A verbatim copy of all entries is the expected output.

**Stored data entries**
╔══

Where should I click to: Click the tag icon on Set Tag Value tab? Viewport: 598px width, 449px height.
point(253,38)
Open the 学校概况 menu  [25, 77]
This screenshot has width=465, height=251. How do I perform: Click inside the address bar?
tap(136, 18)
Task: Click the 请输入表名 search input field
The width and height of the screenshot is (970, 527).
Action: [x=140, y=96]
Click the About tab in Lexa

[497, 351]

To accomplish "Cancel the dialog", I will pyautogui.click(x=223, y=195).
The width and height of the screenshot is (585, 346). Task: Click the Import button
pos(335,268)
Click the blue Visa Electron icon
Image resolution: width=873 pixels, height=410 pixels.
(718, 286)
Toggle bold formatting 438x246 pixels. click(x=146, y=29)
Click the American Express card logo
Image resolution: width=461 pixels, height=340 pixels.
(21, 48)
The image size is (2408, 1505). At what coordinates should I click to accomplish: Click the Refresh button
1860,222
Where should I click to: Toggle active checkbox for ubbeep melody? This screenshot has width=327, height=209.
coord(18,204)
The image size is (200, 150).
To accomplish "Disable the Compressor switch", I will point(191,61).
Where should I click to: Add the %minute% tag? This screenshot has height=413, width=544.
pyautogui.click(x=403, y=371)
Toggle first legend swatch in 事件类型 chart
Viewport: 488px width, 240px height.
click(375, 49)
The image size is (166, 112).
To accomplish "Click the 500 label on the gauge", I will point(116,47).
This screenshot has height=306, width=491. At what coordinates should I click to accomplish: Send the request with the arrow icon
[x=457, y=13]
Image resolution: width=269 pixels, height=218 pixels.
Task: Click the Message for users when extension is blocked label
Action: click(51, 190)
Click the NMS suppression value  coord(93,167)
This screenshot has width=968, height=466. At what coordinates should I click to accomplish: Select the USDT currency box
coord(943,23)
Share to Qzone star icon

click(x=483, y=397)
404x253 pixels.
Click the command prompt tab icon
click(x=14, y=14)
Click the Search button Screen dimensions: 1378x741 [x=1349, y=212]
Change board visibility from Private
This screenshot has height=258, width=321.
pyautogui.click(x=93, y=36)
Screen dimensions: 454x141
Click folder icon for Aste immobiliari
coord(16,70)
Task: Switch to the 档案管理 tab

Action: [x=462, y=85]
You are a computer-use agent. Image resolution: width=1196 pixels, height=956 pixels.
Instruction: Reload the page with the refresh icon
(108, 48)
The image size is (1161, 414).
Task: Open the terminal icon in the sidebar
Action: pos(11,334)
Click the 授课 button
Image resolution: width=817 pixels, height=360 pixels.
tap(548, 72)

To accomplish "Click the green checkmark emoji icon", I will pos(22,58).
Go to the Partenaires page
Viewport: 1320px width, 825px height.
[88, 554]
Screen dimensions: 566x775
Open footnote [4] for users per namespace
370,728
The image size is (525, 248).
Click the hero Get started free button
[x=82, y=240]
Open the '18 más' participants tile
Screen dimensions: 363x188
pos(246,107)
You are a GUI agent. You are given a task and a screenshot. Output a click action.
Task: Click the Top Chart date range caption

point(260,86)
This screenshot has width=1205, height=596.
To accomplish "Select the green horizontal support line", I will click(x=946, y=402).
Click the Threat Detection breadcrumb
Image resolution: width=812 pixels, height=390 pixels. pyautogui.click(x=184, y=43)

╚══

**Expected answer**
Where should I click to: Click the tag icon on Set Tag Value tab? Viewport: 598px width, 449px height.
point(253,38)
Open the 学校概况 menu  [25, 77]
This screenshot has width=465, height=251. How do I perform: Click inside the address bar?
tap(136, 18)
Task: Click the 请输入表名 search input field
The width and height of the screenshot is (970, 527).
Action: [x=140, y=96]
Click the About tab in Lexa

[497, 351]

To accomplish "Cancel the dialog", I will pyautogui.click(x=223, y=195).
The width and height of the screenshot is (585, 346). Task: Click the Import button
pos(335,268)
Click the blue Visa Electron icon
Image resolution: width=873 pixels, height=410 pixels.
(718, 286)
Toggle bold formatting 438x246 pixels. click(x=146, y=29)
Click the American Express card logo
Image resolution: width=461 pixels, height=340 pixels.
(21, 48)
The image size is (2408, 1505). At what coordinates should I click to accomplish: Click the Refresh button
1860,222
Where should I click to: Toggle active checkbox for ubbeep melody? This screenshot has width=327, height=209.
coord(18,204)
The image size is (200, 150).
To accomplish "Disable the Compressor switch", I will point(191,61).
Where should I click to: Add the %minute% tag? This screenshot has height=413, width=544.
pyautogui.click(x=403, y=371)
Toggle first legend swatch in 事件类型 chart
Viewport: 488px width, 240px height.
click(375, 49)
The image size is (166, 112).
To accomplish "Click the 500 label on the gauge", I will point(116,47).
This screenshot has height=306, width=491. At what coordinates should I click to accomplish: Send the request with the arrow icon
[x=457, y=13]
Image resolution: width=269 pixels, height=218 pixels.
Task: Click the Message for users when extension is blocked label
Action: click(51, 190)
Click the NMS suppression value  coord(93,167)
This screenshot has width=968, height=466. At what coordinates should I click to accomplish: Select the USDT currency box
coord(943,23)
Share to Qzone star icon

click(x=483, y=397)
404x253 pixels.
Click the command prompt tab icon
click(x=14, y=14)
Click the Search button Screen dimensions: 1378x741 [x=1349, y=212]
Change board visibility from Private
This screenshot has height=258, width=321.
pyautogui.click(x=93, y=36)
Screen dimensions: 454x141
Click folder icon for Aste immobiliari
coord(16,70)
Task: Switch to the 档案管理 tab

Action: [x=462, y=85]
You are a computer-use agent. Image resolution: width=1196 pixels, height=956 pixels.
Instruction: Reload the page with the refresh icon
(108, 48)
The image size is (1161, 414).
Task: Open the terminal icon in the sidebar
Action: pos(11,334)
Click the 授课 button
Image resolution: width=817 pixels, height=360 pixels.
tap(548, 72)

To accomplish "Click the green checkmark emoji icon", I will pos(22,58).
Go to the Partenaires page
Viewport: 1320px width, 825px height.
[88, 554]
Screen dimensions: 566x775
Open footnote [4] for users per namespace
370,728
The image size is (525, 248).
Click the hero Get started free button
[x=82, y=240]
Open the '18 más' participants tile
Screen dimensions: 363x188
pos(246,107)
You are a GUI agent. You are given a task and a screenshot. Output a click action.
Task: Click the Top Chart date range caption

point(260,86)
This screenshot has width=1205, height=596.
To accomplish "Select the green horizontal support line", I will click(x=946, y=402).
Click the Threat Detection breadcrumb
Image resolution: width=812 pixels, height=390 pixels. pyautogui.click(x=184, y=43)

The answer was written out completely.